Not very +Robert Scoble like...It's a great way to find and meet new people. I'm not for bending to the trolls. I have mixed feelings. In a sense it is similar to some people on Google+ who shamelessly self promote publicly and then complain that they are getting private messages from users they don't know. I find it ugly and arrogant. We should listen to them but are not worthy of speaking to them.
 
+Daymond Decker If you're genuine and don't engage in frivolous personal attacks, you're unlikely to be considered a troll, even if you disagree with whatever is being presented.
 
Just change mine to your sample. thanks again.
 
I am sorry we have reached this point, but since the googlers in charge of g+ are here and listening, how about asking them for some kind of solution? They listened and implemented games in a way that satisfies of all us, gamers and non gamers.

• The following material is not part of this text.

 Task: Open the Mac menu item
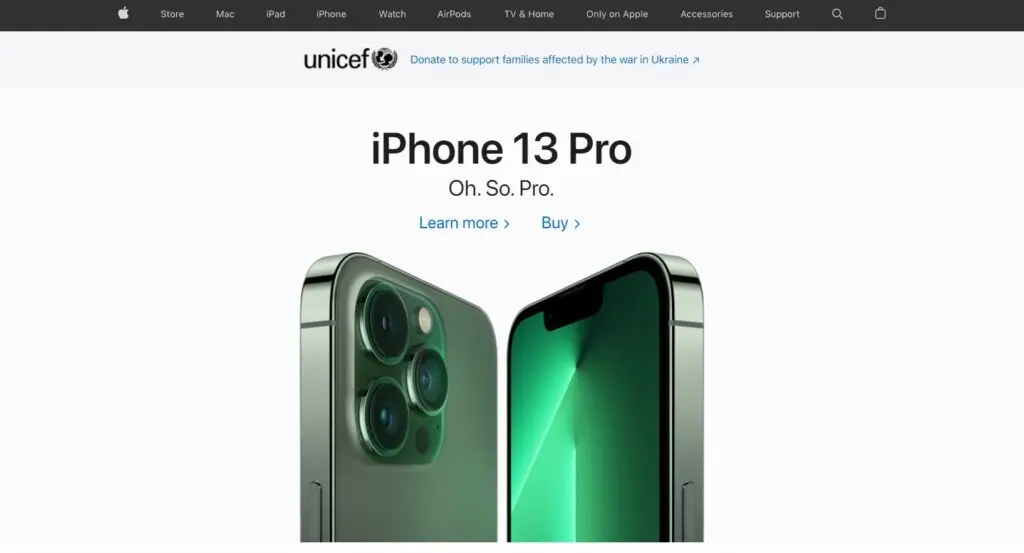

So I think this fine group of engineers could find a workaorund, I trust them because so far they have been the opposite of the facebook gang.
 
Yup, I agree with +Henry Soenarko , Finding other interesting people through a following/followers circles is great. Too bad the trolls are ruining it.
 
That's a good point. I'll change the settings when/if I have a problem, but for now it hasn't started being a problem for me.
 
Google + makes it extremely easy to find people you want to share with. It's really unecessary to go through others circles. I like all the options google is offering ,
 
Did this within a week of joining myself, and recommend it to everyone that I get to join.
 
I hope Pete Cashmore is reading this too.
 
This is the first thing I changed when I was playing with the privacy options.
 
Simple. Make a circle called Recommended Follows. Toss people in there and make it the only circle visible to all. That way you can share without people having to see hundreds of googlers in your circles. Check my profile for an example. 
 
Lets just take a poll of everyone and see how popular it is but in any case, people have the right to decide for themselves.
 
Actually, it helps, also to understand whether if you're following me or not!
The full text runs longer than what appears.